DATA FOR THE TASK:

════

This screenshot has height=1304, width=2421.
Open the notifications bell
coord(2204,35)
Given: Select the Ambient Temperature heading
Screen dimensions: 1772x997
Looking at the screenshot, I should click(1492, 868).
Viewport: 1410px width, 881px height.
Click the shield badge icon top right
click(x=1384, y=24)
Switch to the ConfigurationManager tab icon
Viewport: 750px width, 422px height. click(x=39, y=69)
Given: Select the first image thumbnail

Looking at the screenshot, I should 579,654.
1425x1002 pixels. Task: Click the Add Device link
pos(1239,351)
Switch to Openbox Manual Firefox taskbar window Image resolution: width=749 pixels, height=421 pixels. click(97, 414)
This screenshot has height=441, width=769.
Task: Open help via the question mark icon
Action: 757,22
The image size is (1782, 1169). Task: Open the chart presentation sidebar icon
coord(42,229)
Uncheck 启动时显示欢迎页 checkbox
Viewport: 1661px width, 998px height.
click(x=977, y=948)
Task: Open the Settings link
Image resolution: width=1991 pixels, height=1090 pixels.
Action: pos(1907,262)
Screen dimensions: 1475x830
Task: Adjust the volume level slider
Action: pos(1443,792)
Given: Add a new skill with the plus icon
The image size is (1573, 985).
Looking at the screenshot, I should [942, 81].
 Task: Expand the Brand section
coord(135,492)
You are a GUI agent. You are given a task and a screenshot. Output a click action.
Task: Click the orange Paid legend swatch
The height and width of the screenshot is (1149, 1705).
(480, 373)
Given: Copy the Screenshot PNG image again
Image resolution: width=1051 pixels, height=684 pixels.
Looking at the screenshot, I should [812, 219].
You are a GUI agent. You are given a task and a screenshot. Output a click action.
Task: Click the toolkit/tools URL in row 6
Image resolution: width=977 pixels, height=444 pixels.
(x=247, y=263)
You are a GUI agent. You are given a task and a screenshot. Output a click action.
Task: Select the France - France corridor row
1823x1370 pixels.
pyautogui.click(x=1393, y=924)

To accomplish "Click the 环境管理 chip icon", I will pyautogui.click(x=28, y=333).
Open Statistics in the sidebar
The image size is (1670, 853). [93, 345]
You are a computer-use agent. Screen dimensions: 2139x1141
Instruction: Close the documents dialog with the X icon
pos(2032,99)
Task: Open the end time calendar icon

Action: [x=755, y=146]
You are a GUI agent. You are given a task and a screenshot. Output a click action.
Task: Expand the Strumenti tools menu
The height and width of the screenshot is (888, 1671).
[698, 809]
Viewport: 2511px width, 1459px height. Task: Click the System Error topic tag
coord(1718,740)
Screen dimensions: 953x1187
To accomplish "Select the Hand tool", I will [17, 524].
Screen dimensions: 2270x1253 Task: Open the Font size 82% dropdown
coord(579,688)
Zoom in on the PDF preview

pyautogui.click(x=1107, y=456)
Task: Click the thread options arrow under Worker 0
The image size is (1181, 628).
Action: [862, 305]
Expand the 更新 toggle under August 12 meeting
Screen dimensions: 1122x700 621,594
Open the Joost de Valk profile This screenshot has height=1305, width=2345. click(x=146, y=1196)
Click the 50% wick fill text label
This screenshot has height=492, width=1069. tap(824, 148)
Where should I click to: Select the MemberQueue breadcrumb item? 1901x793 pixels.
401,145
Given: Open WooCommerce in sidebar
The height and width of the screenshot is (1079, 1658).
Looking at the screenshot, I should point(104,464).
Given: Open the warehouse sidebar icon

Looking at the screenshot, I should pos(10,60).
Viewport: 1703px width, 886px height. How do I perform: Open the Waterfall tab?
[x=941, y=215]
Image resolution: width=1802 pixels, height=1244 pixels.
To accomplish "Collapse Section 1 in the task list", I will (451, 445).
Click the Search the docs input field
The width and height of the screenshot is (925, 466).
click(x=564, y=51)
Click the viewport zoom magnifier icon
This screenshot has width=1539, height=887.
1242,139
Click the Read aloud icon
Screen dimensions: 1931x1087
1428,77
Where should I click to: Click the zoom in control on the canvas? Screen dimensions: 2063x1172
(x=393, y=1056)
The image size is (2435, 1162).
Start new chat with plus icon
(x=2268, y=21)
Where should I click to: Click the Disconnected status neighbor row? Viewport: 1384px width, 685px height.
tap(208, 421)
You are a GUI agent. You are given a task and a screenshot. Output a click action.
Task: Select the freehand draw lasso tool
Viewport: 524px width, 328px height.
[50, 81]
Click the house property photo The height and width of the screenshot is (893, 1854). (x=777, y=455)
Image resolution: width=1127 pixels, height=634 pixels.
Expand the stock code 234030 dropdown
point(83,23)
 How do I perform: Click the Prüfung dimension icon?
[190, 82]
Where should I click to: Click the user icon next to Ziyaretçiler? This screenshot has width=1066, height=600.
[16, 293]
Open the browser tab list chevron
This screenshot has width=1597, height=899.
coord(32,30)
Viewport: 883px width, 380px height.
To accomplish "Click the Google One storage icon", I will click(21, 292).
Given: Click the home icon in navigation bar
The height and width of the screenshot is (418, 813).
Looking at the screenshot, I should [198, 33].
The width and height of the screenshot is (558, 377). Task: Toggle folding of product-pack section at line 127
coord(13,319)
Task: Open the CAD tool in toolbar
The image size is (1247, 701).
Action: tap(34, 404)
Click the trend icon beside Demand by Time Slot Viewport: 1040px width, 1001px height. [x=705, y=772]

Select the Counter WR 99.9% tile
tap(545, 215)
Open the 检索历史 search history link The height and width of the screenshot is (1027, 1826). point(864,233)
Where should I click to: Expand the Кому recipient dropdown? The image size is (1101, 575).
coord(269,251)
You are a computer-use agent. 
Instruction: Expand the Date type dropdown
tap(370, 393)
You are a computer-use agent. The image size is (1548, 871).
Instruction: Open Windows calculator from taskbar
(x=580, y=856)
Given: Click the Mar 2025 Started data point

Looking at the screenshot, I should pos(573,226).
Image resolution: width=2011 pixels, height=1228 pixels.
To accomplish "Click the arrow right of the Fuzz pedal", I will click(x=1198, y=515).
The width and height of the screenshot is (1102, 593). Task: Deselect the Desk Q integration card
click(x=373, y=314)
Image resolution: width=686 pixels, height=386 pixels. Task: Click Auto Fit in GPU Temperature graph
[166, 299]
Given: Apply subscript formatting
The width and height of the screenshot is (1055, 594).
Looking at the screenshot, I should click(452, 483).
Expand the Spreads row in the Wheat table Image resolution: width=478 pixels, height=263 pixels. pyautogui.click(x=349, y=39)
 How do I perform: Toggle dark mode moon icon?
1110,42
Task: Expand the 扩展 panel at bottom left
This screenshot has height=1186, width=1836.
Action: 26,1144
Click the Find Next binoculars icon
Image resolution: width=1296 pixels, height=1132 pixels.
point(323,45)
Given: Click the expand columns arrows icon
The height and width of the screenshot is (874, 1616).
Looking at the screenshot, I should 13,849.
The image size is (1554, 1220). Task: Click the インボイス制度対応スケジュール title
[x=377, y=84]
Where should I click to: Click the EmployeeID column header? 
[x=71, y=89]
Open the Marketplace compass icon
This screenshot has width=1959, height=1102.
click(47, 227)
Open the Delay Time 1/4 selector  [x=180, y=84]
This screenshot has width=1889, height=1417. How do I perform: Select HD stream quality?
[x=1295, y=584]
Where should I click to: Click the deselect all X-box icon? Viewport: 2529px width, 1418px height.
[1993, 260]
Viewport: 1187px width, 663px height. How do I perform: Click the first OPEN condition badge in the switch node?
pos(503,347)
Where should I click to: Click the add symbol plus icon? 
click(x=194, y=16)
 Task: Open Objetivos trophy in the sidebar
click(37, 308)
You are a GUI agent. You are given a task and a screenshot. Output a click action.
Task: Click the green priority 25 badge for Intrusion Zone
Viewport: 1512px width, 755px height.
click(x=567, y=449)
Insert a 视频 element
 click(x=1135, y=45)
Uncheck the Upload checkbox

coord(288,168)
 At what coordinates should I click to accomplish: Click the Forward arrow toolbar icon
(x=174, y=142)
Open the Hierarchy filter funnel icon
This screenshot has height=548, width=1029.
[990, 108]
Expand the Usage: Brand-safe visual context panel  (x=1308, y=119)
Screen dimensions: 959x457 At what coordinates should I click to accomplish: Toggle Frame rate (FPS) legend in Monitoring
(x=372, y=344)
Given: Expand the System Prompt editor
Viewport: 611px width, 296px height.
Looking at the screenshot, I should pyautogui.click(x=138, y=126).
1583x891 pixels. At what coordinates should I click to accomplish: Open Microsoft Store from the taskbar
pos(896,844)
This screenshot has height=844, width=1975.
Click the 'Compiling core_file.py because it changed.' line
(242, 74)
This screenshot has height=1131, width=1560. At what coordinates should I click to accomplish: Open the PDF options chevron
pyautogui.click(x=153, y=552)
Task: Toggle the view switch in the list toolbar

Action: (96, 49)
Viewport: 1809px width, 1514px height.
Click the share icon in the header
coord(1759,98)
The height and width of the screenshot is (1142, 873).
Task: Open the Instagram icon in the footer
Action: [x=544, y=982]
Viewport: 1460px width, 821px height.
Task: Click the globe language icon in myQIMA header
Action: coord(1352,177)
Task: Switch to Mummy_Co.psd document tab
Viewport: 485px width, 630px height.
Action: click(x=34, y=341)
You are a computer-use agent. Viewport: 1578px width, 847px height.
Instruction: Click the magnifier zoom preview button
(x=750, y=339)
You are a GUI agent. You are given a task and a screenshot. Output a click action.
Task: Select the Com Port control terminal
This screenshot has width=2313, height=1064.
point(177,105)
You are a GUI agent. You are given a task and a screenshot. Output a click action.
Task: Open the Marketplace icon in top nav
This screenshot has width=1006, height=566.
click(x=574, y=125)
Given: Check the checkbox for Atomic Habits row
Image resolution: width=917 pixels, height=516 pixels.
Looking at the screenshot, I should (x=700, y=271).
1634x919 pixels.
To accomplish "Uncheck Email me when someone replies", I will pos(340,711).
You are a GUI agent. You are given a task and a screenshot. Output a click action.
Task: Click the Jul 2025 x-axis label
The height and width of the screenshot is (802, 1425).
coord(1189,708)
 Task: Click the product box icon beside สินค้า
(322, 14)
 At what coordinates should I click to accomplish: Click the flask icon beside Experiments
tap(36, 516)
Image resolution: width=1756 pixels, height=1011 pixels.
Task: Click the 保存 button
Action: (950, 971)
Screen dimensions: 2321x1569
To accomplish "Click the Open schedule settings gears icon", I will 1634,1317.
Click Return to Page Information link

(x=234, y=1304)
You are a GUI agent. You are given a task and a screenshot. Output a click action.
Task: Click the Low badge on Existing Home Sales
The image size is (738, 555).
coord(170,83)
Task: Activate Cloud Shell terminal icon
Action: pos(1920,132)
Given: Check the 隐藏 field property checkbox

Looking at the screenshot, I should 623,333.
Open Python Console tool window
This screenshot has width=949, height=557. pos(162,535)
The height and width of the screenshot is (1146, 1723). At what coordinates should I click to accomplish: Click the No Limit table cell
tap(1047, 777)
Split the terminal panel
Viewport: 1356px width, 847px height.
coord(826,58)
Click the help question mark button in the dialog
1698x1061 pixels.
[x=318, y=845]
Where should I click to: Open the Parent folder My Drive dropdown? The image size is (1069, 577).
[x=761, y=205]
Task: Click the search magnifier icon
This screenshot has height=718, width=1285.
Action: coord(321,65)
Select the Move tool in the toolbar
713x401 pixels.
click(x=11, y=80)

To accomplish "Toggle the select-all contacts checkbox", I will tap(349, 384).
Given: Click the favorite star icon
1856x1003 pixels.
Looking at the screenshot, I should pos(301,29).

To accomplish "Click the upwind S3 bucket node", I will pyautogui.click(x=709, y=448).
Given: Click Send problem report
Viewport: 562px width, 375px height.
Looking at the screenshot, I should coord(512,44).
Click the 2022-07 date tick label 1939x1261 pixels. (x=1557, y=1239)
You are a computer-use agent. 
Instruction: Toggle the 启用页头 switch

════

WHAT THE TASK ASKS: Each line of the entries that contains the word "computer" should be listed.

ANSWER SECTION:
You are a computer-use agent. Screen dimensions: 2139x1141
You are a computer-use agent. 
You are a computer-use agent. The image size is (1548, 871).
You are a computer-use agent. Viewport: 1578px width, 847px height.
You are a computer-use agent. 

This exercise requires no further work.